Smol is now ONE YEAR OLD! Can you believe it? I habeeb it. A few excited reddit posts on /HFY/ turned into suggestions for a Patreon, and that spawned a Discord which now has a Twitter/Pinterest/Instagram/Youtube – and then we’ve got a Minecraft server in the mix as well –
Smols are growing stronger
And to celebrate, yes, there’s your weekly dose of shitposting, but also we’re doing server events, movie marathons, minecraft battle royales to the death, apotheosis – all sorts of fun things! It’s incredible, incredibly fun, and would be incredibly awesome if you come join us.
But, as we all know, not all… events, even if they’re planned well go well. Sometimes, even the best of intentions go awry in ways no one could have speculated, leading to unintentional consequences.
And of course, no one knows this better than the people on Zephyr Station 8.
Zephyr Station 8, Now:
“I’LL KILL HIM! I SWEAR TO GOD I’LL KILL HIM-”
Glenn “Silk” Abramson was being held back – just barely – by Jonathan and a majority of the assembled crowd, as Mike crouched to defend his young charge.
“Glenn – Glenn-”
“NO. HE’S GONE TOO FAR – HE PLANNED THIS – CONSEQUENCES CAN NEVER BE THE SAME-”
– – – – –
Zephyr Station 8, a day earlier:
“Hmm?” Glenn murmured, sipping his “World’s 18th Best Zephyr Station Manager but Galaxy’s Best Absentee Father” mug, which was mostly text and also stolen.
“[I checked the calendar before approaching you-]” Rgrezneh-of-Hrzgaren said, looking around with a curious expression. “[-there’s no holiday today, is there?]”
“Ah, no.” Glenn said, motioning with his mug’d hand to the carnival being erected before them both. As supervisor it was his job to supervise and not do any actual work, so he was able to give Rgrezneh the whole story. “We’re celebrating an entire 604,800 seconds of being an accident-free workplace!”
Glenn shotgunned his “coffee” before tossing the ‘rented’ mug into the roomba cave – they would know what to do – and continued before Rgrezneh could do the mental math. “So, we decided to bring up some of earth’s flora and fauna for a bit of a petting zoo/western country fair carnival in celebration. We’ll have various booth games to win prizes, some very very unhealthy food, and possibly even a couple animal races if – oh for fuck’s sake. MIKE!”
Rgrezneh turned to see what drew Glenn’s ire, and noticed nothing out of the ordinary; There were a few compressed wood booths, her on-again-off-again-on-again boyfriend Mike, and he was seeming to fuss with an exosuit that was very obviously not designed for the quadrupedal animal he was attempting to put it on. She sighed in that “he’s stupid but cute” way, and followed the now incresingly-irate Station director over to see what was going on.
“Mike what the fuck are you doing?”
Mike, for his part, crouched and hugged the small pony defensively. “His name is Thimble and I love him.”

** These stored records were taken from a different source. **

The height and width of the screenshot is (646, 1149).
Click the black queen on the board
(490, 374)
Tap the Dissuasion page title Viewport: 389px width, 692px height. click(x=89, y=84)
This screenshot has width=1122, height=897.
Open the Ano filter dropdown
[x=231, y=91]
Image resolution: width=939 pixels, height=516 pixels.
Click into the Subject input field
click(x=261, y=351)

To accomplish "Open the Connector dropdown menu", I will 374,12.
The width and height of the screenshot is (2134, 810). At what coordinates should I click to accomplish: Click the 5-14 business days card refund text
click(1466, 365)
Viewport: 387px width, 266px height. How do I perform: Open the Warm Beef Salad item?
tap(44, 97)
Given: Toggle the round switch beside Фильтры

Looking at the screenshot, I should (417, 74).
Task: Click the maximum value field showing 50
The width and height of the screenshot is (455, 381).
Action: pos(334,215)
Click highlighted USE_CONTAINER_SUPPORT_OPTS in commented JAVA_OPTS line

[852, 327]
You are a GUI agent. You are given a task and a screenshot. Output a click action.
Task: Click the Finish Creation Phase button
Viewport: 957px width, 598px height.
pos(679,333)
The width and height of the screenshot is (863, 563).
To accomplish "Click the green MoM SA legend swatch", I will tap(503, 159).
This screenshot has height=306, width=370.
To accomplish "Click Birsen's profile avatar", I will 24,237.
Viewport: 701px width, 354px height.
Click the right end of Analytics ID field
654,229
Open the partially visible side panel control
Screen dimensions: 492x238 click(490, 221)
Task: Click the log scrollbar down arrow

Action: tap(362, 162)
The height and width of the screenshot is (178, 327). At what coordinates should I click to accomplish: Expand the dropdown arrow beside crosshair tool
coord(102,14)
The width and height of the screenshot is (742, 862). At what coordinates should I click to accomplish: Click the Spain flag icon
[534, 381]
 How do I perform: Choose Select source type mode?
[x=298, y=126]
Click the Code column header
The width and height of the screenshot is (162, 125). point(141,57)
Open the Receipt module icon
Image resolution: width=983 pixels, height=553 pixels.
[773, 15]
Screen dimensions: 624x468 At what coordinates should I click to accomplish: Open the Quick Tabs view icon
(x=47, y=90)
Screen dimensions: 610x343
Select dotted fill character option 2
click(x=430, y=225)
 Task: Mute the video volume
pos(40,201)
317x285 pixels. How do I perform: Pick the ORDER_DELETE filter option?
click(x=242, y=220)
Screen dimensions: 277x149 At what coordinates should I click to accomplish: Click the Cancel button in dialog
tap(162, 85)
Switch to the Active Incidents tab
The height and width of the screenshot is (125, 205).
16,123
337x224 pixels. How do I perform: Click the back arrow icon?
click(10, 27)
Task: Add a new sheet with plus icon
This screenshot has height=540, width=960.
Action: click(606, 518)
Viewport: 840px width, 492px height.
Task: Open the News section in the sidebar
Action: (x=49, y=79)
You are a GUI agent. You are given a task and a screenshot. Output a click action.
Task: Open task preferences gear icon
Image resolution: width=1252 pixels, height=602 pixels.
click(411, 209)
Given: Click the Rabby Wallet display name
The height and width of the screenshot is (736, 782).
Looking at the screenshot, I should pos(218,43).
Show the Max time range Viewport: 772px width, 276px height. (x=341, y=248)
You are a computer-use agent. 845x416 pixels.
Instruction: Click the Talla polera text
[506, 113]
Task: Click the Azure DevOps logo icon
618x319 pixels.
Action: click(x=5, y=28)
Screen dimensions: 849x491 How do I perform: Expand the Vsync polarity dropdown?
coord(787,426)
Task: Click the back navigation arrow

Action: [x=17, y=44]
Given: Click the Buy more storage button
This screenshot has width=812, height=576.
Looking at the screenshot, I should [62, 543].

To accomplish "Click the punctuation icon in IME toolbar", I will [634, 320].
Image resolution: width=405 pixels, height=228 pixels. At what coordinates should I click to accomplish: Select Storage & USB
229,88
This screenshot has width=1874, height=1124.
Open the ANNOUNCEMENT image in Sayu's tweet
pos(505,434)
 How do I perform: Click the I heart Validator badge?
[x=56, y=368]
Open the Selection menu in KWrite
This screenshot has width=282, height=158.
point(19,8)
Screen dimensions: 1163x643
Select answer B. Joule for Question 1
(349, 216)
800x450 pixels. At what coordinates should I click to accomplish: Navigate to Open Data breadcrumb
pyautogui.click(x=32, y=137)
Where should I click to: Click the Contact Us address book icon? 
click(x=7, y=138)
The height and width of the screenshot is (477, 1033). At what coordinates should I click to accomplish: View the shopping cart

“Look, just… why is he in an exosuit? And are those… those are four left boots-”
“They’re all spares it’s ok!”
“Mike. What. Are. You. Doing.”
Mike scrunched up his nose before sighing, patting Thimble on his back. “I figured that this absolutely excellent pony that can never do anything wrong ever would enjoy a spacewalk.”
Glenn growled something subvocally into his commbead, pulling out his tablet and signing into it with his thumbprint. “Firstly, I know this has to qualify for animal abuse somewhere. Somehow.”
“No it’s not, Thimble likes it! Don’t you, Thimble?”
The horse just stared ahead, long since desensitized to the humans’ … eccentricities.
“See? Absolutely rarin’ to go!”
“First, Mike, no. Secondly, that’s a suit for humans and not horses-”
“The tolerances work-”
“Thirdly, no. Fourthly, Thimble is apparently a registered weapon in 4 territories. I’m looking at his record -”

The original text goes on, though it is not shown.